The sculptor is Teresa and the sculpture she is creating is:
With her eyes still shut, Teresa shook her head. The music was not right; it was not even close. She wasn’t sure anymore exactly how the composition should sound, but she knew this was not it. The piece sounded too mechanical, too predictable. In her proposal, she had promised the Santa Fe Arts Commission a sculpture that conveyed the essence of water, the rush and flow of it—a waterless fountain for a desert town. She wanted music that would remind people of rain drumming on a tin roof or the roar of a breaking wave. Instead, she had the hum of trucks on the freeway.
The AI was indeed created by Teresa's husband Jeff and Teresa calls it Ian:
or as long as Teresa had known Jeff, he had been working on the development of what he called “the system,” some kind of computer program that could run a household.
...
“All I have to do now is define the personality,” he said. “I thought maybe you’d want to help. You could design the face, choose the voice, stuff like that.”
...
She frowned at the screen. “I’ve got to name it? Don’t you already have a name for it?” She glanced at Jeff.
He shrugged. “Some of the guys on the team call it HIAN, short for Home Information and Appliance Network.”
“HIAN?” Teresa shook her head. “No sense of poetry, those computer boys.” She thought for a moment and then said, “How about Ian? That has a nice sound.” She typed it in.
However you have remembered the wrong poem. The scene with the poem is:
She closed her eyes, listening to his voice. “Tell me a story,” she said. “That’d be nice. I’ve always loved being read to. Maybe a poem—read me a poem.” She smiled, her eyes still closed. She felt happy and a little reckless. “There’s a poem by Carl Sandburg—I remember reading it in college, when I first learned that he wrote about more than just the fog coming in on little cat’s feet. I remember the line—’then forget everything that you know about love for it’s a summer tan and a winter wind-burn…’” She let the words trail off, forgetting the rest.
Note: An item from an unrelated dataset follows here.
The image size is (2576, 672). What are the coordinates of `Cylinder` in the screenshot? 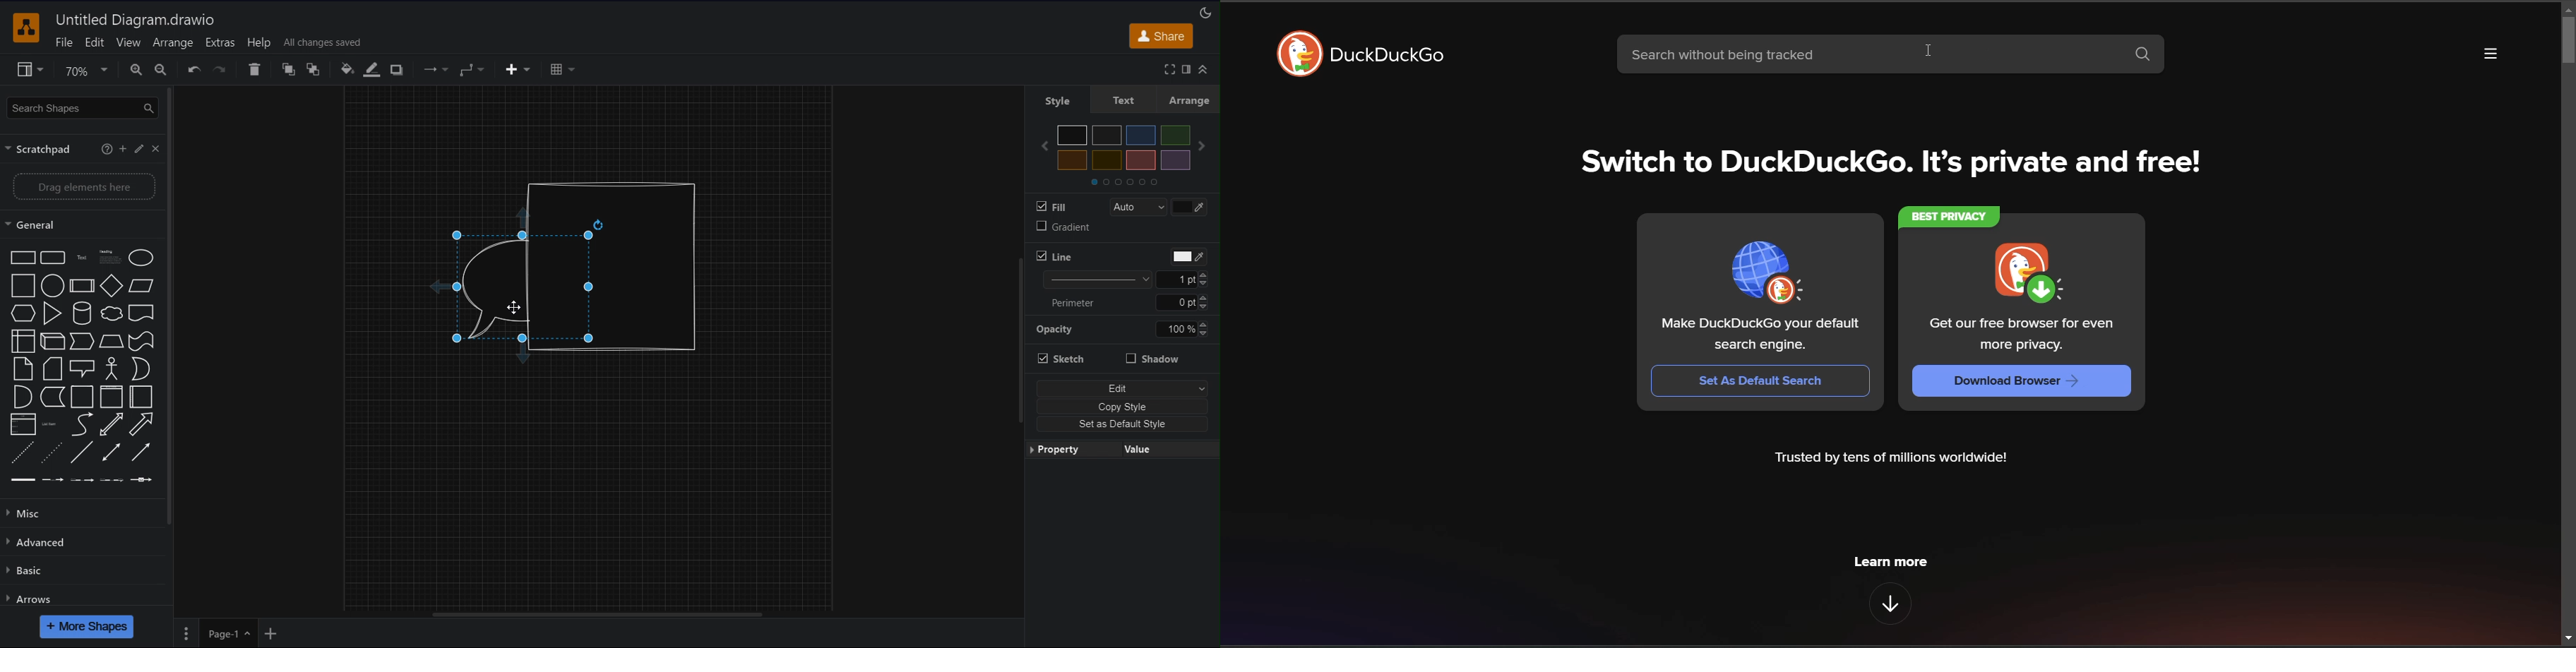 It's located at (82, 313).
Ian picked up where she left off. “ ‘… and it comes as weather comes and you can’t change it: it comes like your face came to you, like your legs and the way you walk, talk, hold your head and hands—and nothing can be done about it…’ “ He continued, his voice a soothing rumble, like distant thunder when she was warm at home. “ ‘How comes the first sign of love? In a chill, in a personal sweat, in a you-and-me, us, us two, in a couple of answers, an amethyst haze on the horizon…’” She listened to his voice, speaking the broken rhythms of Sandburg’s song of love, and she felt warm and cared for. She fell asleep to the sound of his voice.